Updated

Pattern Matching

We have seen how we can write constructors for algebraic data types, and even use record syntax to create functions for accessing fields. However, one natural question would then be to ask, how do we write functions that access these fields, if we do not use record syntax? For example, if we defined a fraction type normally, how do we obtain a fraction's numerator and denominator?

The answer to this question is to use pattern matching. It is a control structure just like if-then-else expressions, except that we would execute different branches based on the value/structure of the data, instead of a general condition.

§ **THE TASK**:
Pick up the pattern matching tutorial from its last sentence and keep writing it. The material after this comes from a separate source.

§ **SUPPLIED INFORMATION**:
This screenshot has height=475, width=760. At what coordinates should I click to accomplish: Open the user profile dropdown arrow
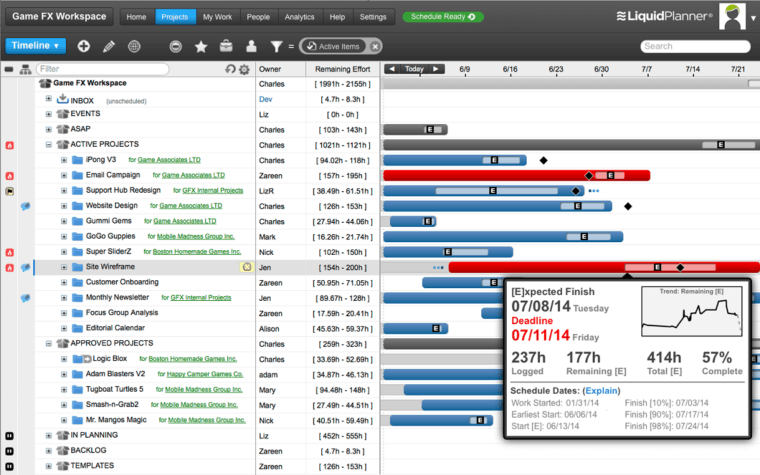click(752, 18)
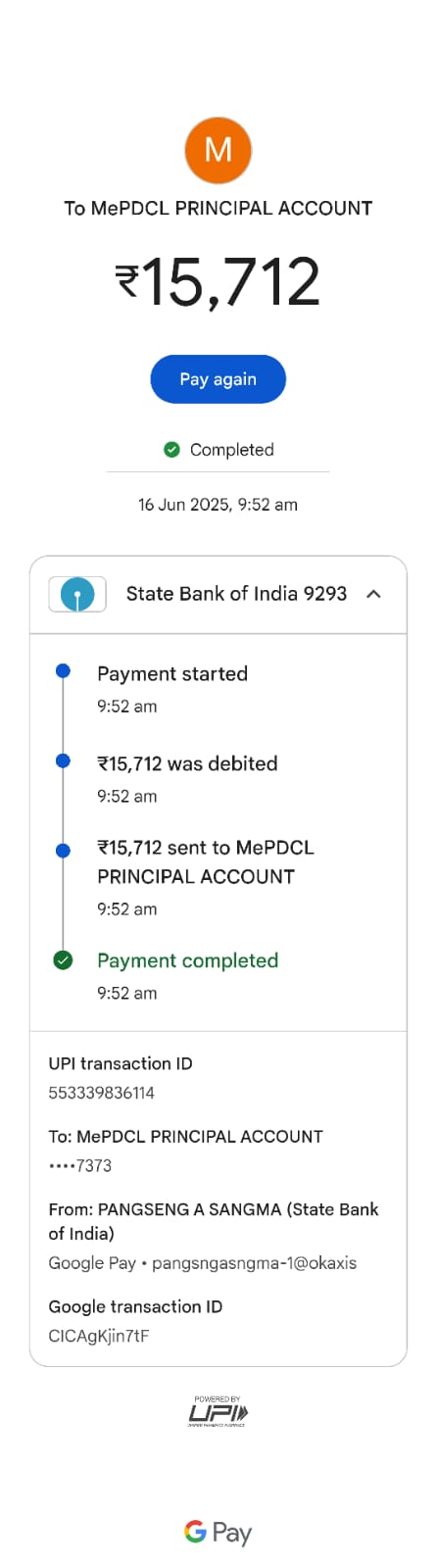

§ **TASK RESULT**:
Let us define the factorial function using pattern matching instead of conditional expressions or guards. We use case expressions to do so:

fac :: Int -> Int
fac n = case n of -- match n against these patterns:
    0 -> 1
    x -> x * fac (x - 1) -- any other Int

The nice thing about pattern matching is that we can also match against the structure of data, i.e. to match against constructors. Let us redefine the fst and snd functions which project a pair into its components:

fst' :: (a, b) -> a
fst' p = case p of 
    (x, _) -> x

snd' :: (a, b) -> b
snd' p = case p of
    (_, y) -> y

Let us also write accessor functions to access the numerator and denominator of a fraction.

data Fraction = F Int Int
numerator, denominator :: Fraction -> Int
numerator f = case f of
    F x _ -> x
denominator f = case f of 
    F _ x -> x

One nice thing about Haskell is that because we perform pattern matching over the arguments of functions so frequently, we can actually bring the patterns up to the definitions of the functions themselves. Let us define all the functions we've just written using case expressions into more idiomatic uses of pattern matching.

fac :: Int -> Int
fac 0 = 1
fac n = n * fac (n - 1)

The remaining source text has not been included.